----- Available data

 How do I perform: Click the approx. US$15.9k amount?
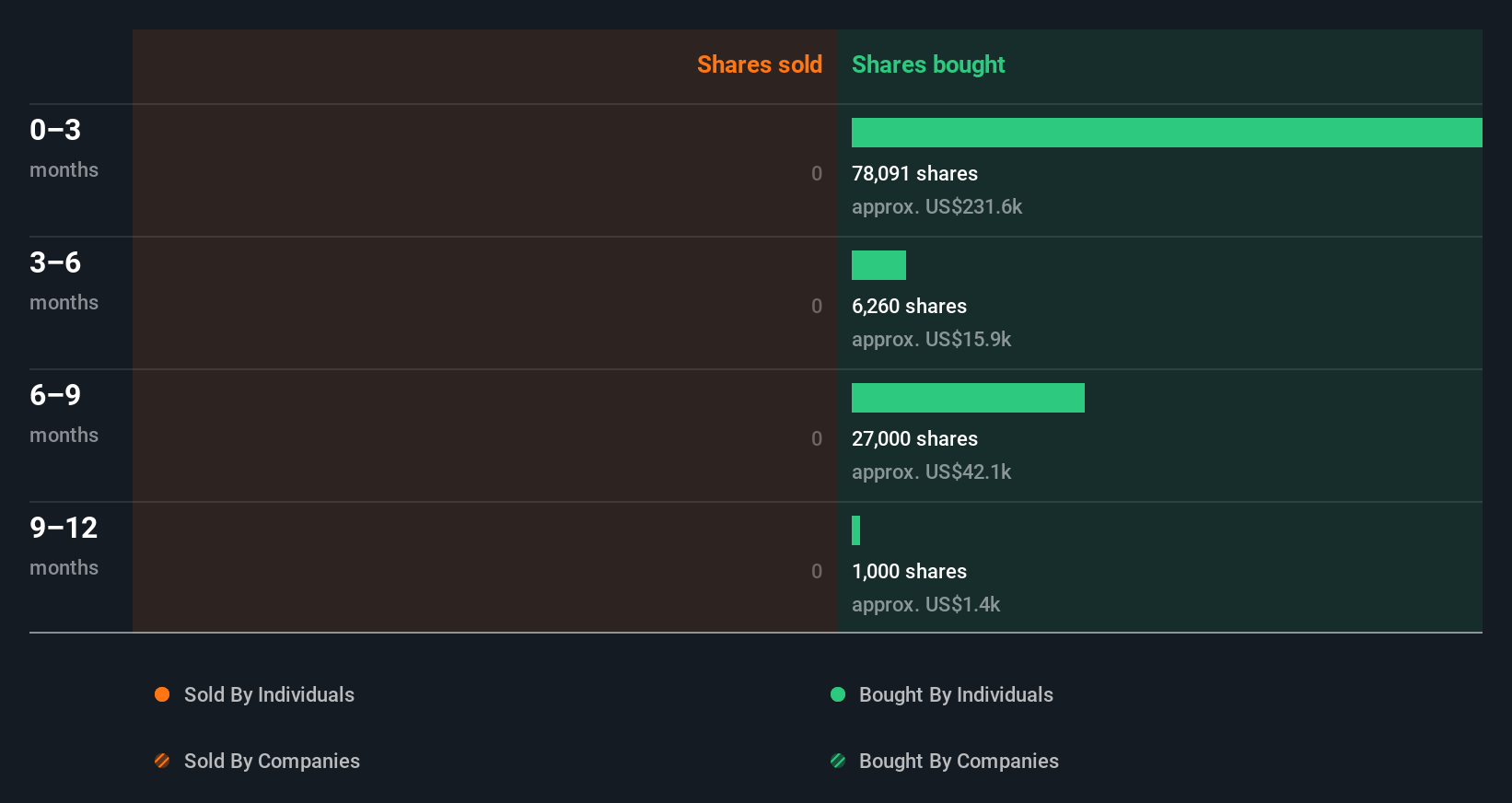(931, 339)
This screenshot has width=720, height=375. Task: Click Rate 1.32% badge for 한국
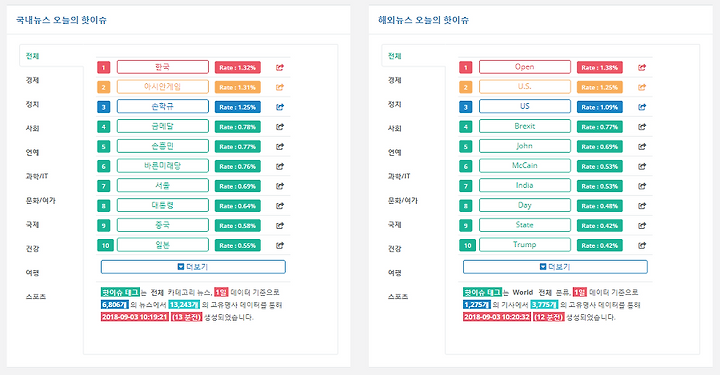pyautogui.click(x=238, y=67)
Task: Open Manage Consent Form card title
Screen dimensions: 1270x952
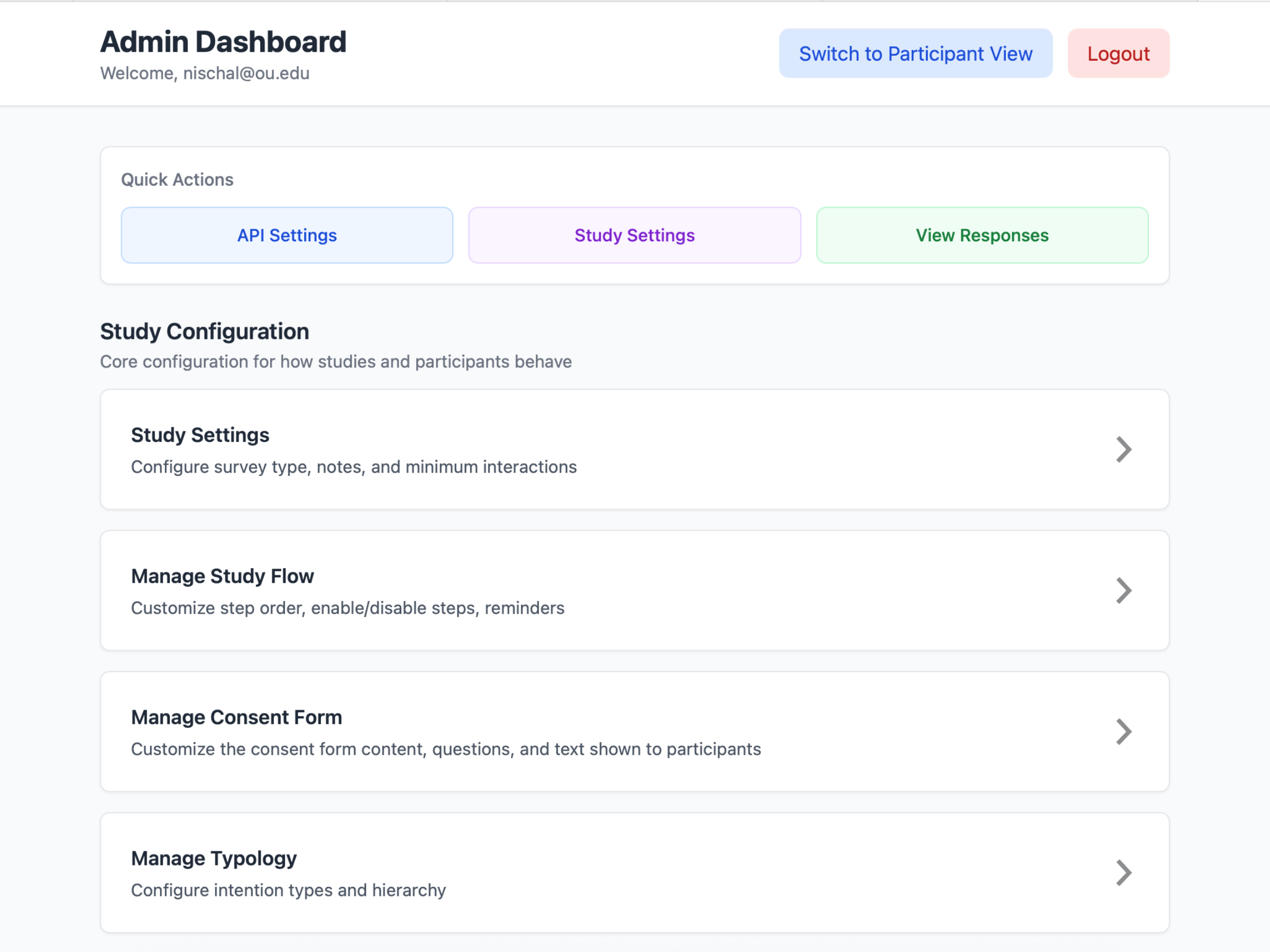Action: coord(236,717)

----------
----- Available data

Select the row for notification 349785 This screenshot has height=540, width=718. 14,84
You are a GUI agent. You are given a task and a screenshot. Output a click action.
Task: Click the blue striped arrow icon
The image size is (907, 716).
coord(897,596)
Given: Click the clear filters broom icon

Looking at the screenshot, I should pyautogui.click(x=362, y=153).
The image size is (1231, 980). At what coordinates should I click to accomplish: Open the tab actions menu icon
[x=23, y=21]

----------
----- Available data

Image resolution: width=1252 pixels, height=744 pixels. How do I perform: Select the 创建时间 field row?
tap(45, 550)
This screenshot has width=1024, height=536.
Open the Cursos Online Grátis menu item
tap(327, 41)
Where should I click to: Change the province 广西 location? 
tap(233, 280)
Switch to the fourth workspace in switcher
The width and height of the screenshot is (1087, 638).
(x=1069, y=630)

----------

Stated goal
Write out again the records above, from the line with "How do I perform: Click" to the line with "Action: coord(236,717)", with both of those lines included. Leave the pictures out of your answer.

Response below
 How do I perform: Click the approx. US$15.9k amount?
(931, 339)
This screenshot has width=720, height=375. Task: Click Rate 1.32% badge for 한국
pyautogui.click(x=238, y=67)
Task: Open Manage Consent Form card title
Screen dimensions: 1270x952
Action: coord(236,717)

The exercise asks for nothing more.